Williams was arrested for an unrelated burglary on February 25, 1991, in the 81st precinct, and while in custody at the station house told police that he recognized another suspect, who was in custody at the same time for an unrelated robbery, as someone he saw commit a murder in Monroe Street Park a week earlier.

That man was investigated and it was determined that the suspect Williams pointed to had a solid alibi and could not have committed the murder.

Williams’ later viewed a lineup and picked out Andre Hatchett as the killer, testifying that he recognized him from soup kitchens in the area and knew him to be a crack addict.

Hatchett’s first trial ended in a mistrial after the judge determined there was ineffective assistance of counsel. The second trial resulted in a conviction on second-degree murder charges and Hatchett was sentenced to 25 years to life in prison.

Upon reviewing the conviction, the CRU found that the defendant was deprived of his due process rights based on several issues, including Brady violations, because his defense was never notified by prosecutors that Williams initially positively identified another man as the killer and that Williams told detectives he and Hopkins both smoked crack on the day of the murder.
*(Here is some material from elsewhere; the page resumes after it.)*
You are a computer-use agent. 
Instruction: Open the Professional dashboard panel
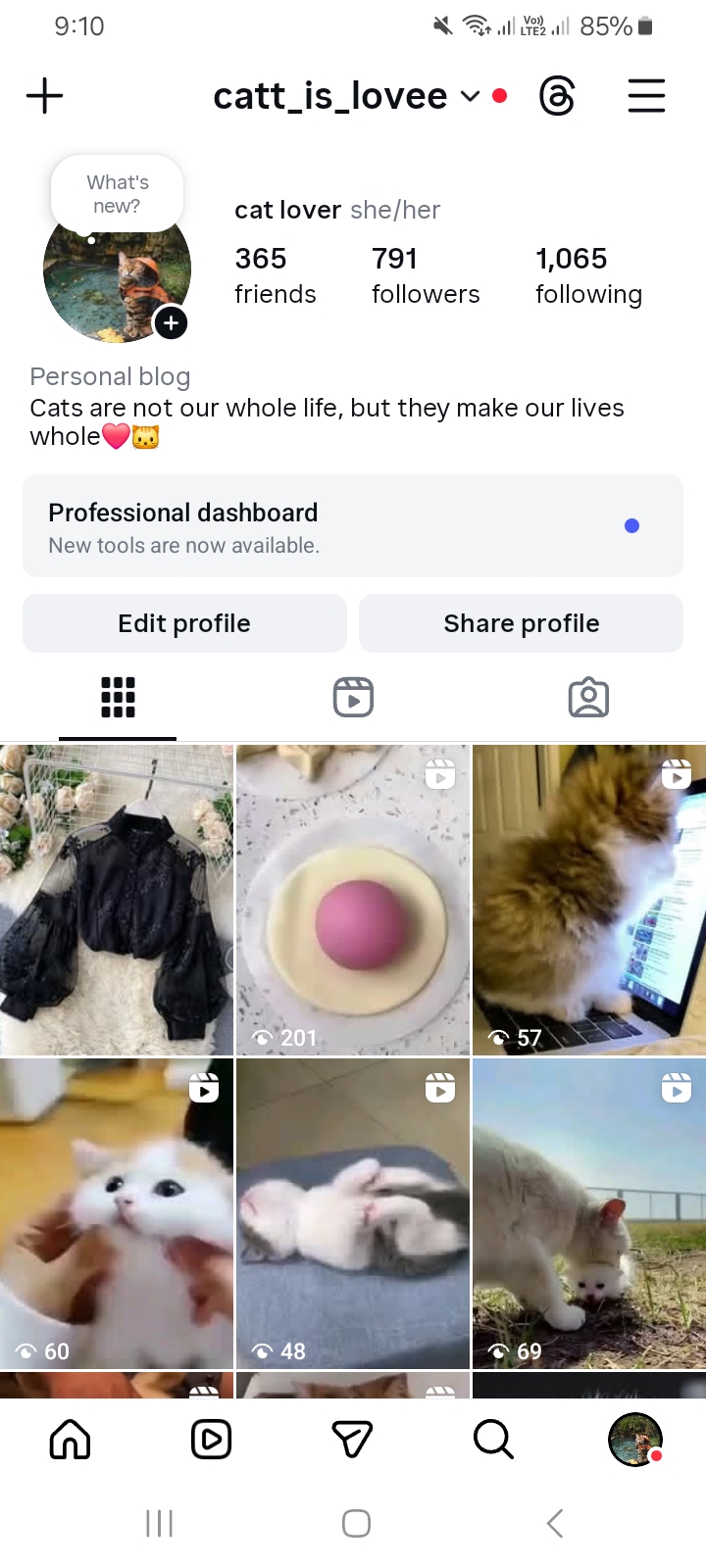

In fact, the prosecutor in the case asked Williams if he smoked crack on the day of the murder during the second trial and he perjuriously claimed he had not.

The CRU also determined that although Hatchett had been shot in the legs and trachea six months before the murder, causing him to use two crutches to get around and significantly weakening his voice, his medical condition had not been brought out by his defense lawyer at trial. This evidence is important because the medical examiner testified that the blows to the victim’s head required a significant degree of physical force, that there was a violent struggle and that the victim’s body was dragged and arranged in a certain position with her head propped up against a tree. This would have been difficult given Hatchett’s physical condition in 1991. It would also be difficult for the defendant to shout loudly at Williams and Hopkins and for his voice to carry across the park as Williams testified.

The severe nature of the Brady violations in this case, coupled with the undisclosed unreliability of the People’s lone identifying witness, prevents the CRU from supporting the integrity of the conviction.

The District Attorney said that his Conviction Review Unit examined the case because it was brought to their attention by The Innocence Project.

To date, the work of the Conviction Review Unit, which is led by Assistant District Attorney Mark Hale, has resulted in 19 convictions being vacated. In addition, the CRU has found that of the cases reviewed thus far, 38 convictions are just and will not be recommended to be vacated.  Approximately 100 cases are pending review.